AIM OF THE EXERCISE -
Rewrite the lines from the one containing "Find the location of a" up to and including the one containing "teraterm-app-icon: VT is" as a JSON list of strings, one string per line, omitting blank lines. Leave the pictures out of your answer.

SOURCE DATA -

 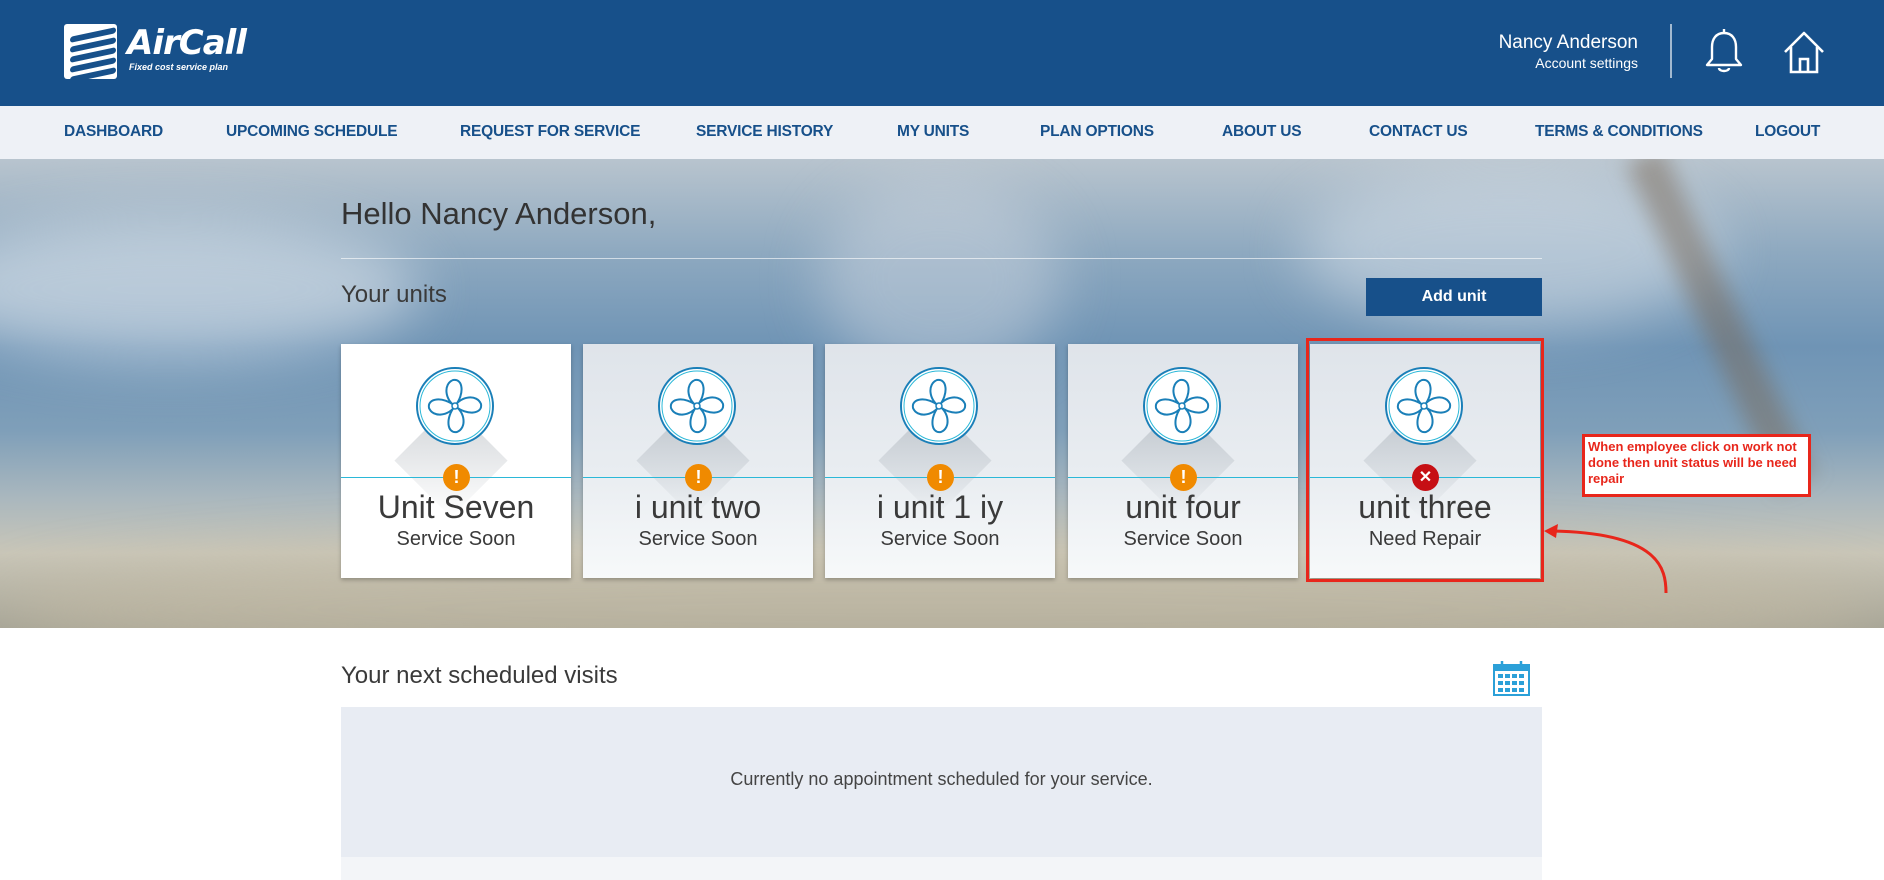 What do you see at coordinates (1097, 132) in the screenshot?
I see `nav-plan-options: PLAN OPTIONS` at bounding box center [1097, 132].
==
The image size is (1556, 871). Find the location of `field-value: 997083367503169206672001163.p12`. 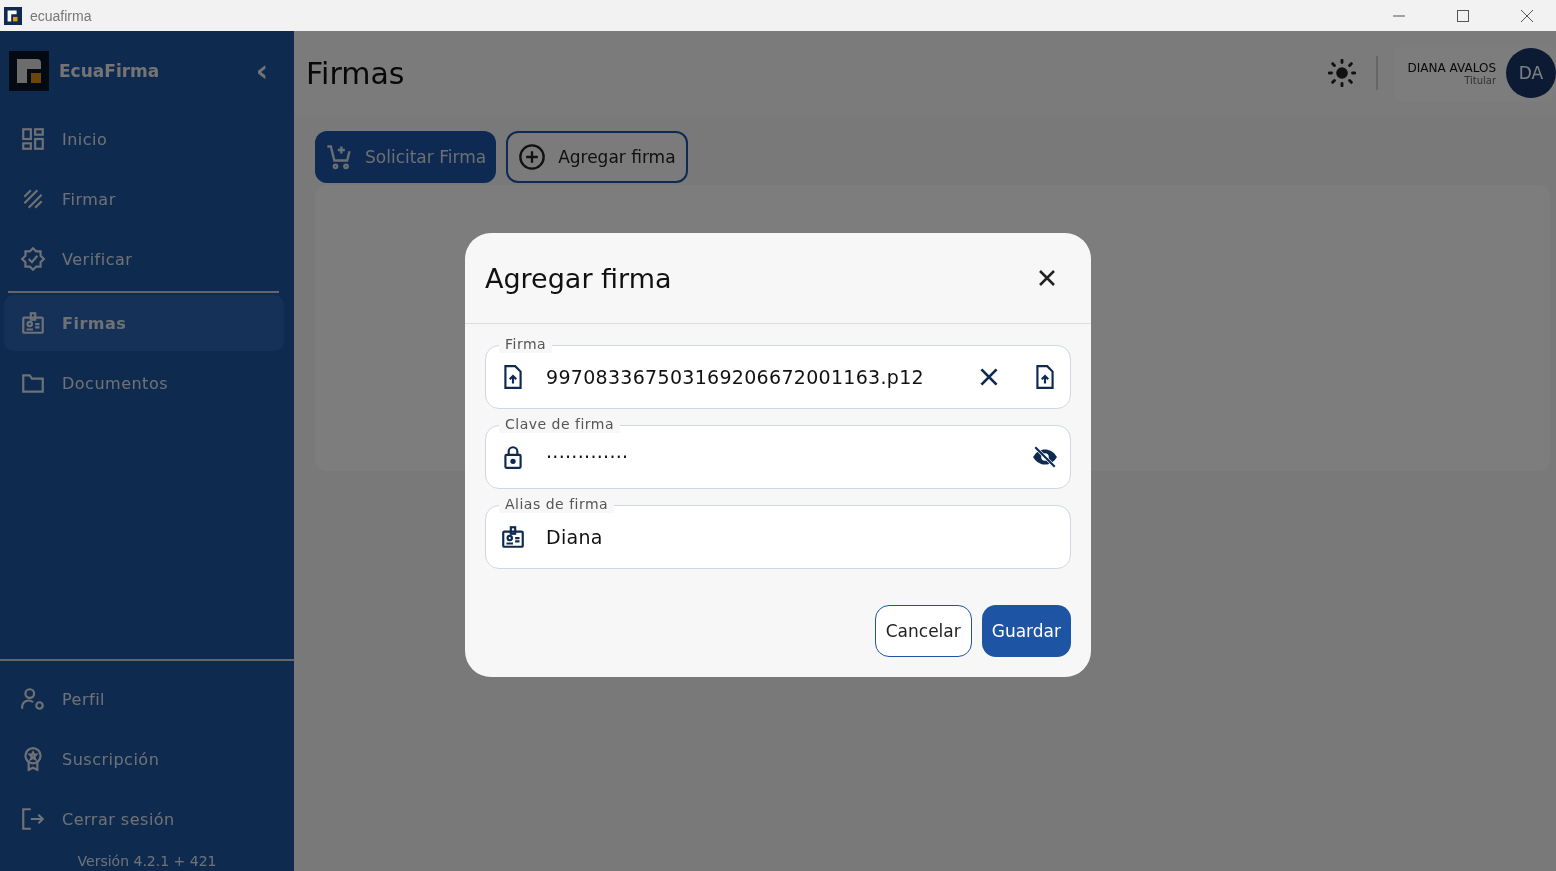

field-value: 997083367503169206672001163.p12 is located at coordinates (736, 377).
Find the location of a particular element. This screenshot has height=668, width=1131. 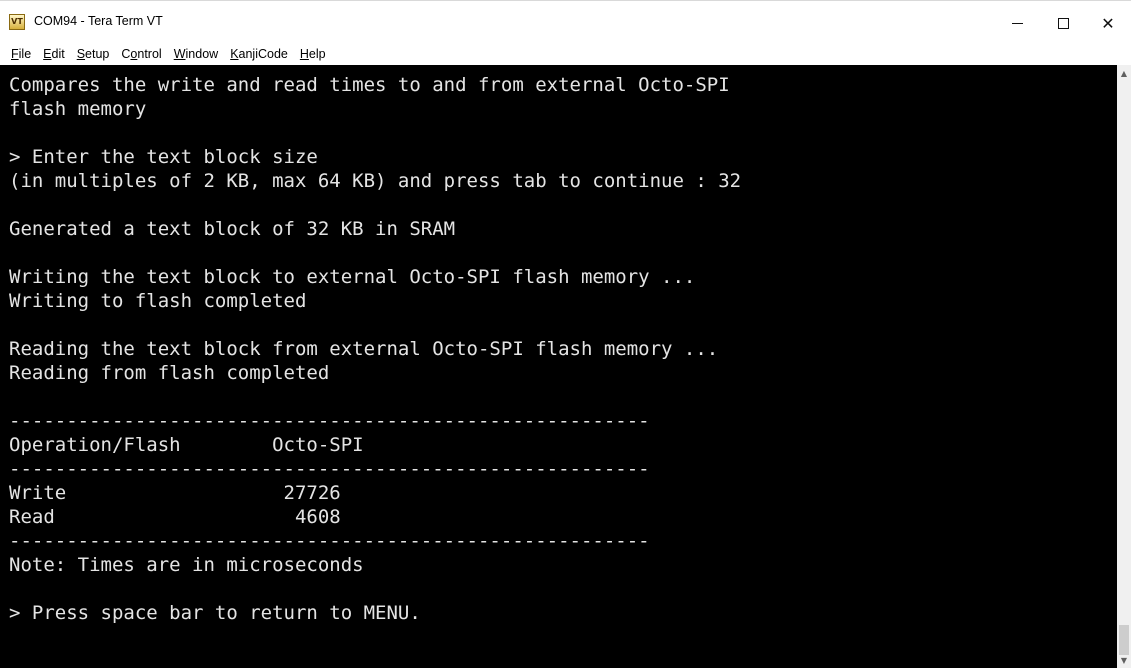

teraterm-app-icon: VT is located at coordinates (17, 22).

EXERCISE SOLUTION -
[
  "Find the location of a particular element. This screenshot has height=668, width=1131. ",
  "teraterm-app-icon: VT is located at coordinates (17, 22)."
]